その時、僕の周りに突然炎が燃え上がった。


『え?』


驚いて右前脚を上げて炎に触らないように引っ込める。


「あそこだ!!」

「だけど尻尾が赤いぞ? 依頼書のやつじゃない!」

「依頼書のやつじゃなくても、ドラゴンはドラゴンだ。
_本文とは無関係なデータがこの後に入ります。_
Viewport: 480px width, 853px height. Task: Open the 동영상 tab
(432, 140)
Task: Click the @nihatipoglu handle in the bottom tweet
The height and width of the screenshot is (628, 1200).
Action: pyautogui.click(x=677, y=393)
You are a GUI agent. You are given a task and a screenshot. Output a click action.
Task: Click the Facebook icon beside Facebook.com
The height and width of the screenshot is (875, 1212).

討伐するぞ!」


人間の声が、さっきよりもすごく近く感じる。


「俺が炎魔法で仕留める!!」


その声の方に視線を向けた時には、目の前に炎の球体が迫っていた。

咄嗟にそれを避けることが出来なかった僕は、顔にもろに火を受けてしまう。

だが……。


『…あれ…? 熱くない…』


僕はそう首をかしげた。

僕の言葉はドラゴンの鳴き声となって消える。

その鳴き声に、冒険家は怯んでいるようだ。


「何故炎が効かない!?」


そんな冒険家の声を無視して、僕は首を振ってみる。


さっきの…気のせいかな?


僕はそんなふうに思い、僕の周りを取り囲んでいる炎を試しに踏んでみた。

すると、僕自身にはなんのダメージもなく、踏んだ炎は消え、そして僕の前足を向けた先が大きく凍りついた。


……地面が凍りついた。

あぁ、じゃあ滑って逃げようか…?


僕はそう思い立つが早いか、自分で作った凍りついた道をすーっと滑って人間から離れる。


…これ、ちょっと楽しいかも…。


そう思いながら、森の奥に入った時、僕の後ろ足に痛みが走った。


『痛っ…!』


驚いて後ろ足を見ると、大きな槍が突き刺さっている。

さっきの冒険者たちが投げたものが当たったようだ。


「逃がすな!!」


そんな声が後方から聞こえる。

本当にゴミ箱の次は槍を投げつけられるハメになってしまった。


滑ってもダメなら、飛んでみるか…。


僕はそう思い立ち、翼を広げて大きく羽ばたかせる。

するとすぐに森の一番高い木よりも上へと上昇する

下の方で冒険者たちが何か言っているが、もう聞き取れないぐらいまで離れてしまった。


…このまま、安全なところまで行こう。


僕はそのまま、高度を下げずに飛び続けた。



どれぐらいの時間飛んでいたのだろう。

翼が疲れることもなく、どれほど長い時間だって飛んでいられるような気もするが、もう太陽は沈み、月が地上を照らしている。

これぐらい暗ければ、僕も目立たないかもしれない。

僕はゆっくりと高度を下げて、眼下の景色を確認した。

そこにはもう雪はなく、少し紅葉した山々が広がっていた。

その山の一角に、僕は少し派手に着地した。


と言えばまぁ聞こえも悪くないが、実際は着地に失敗して頭から地面に突っ込んだだけである。


後ろ足に刺さっていた槍は足を振るだけでポロリと抜けて、傷も全く深くないようなので放っておくことにした。


さて…今度こそ少し眠ろう…。


そう思うと僕は体をゆっくりと丸めて、その場で数時間熟睡するのだった。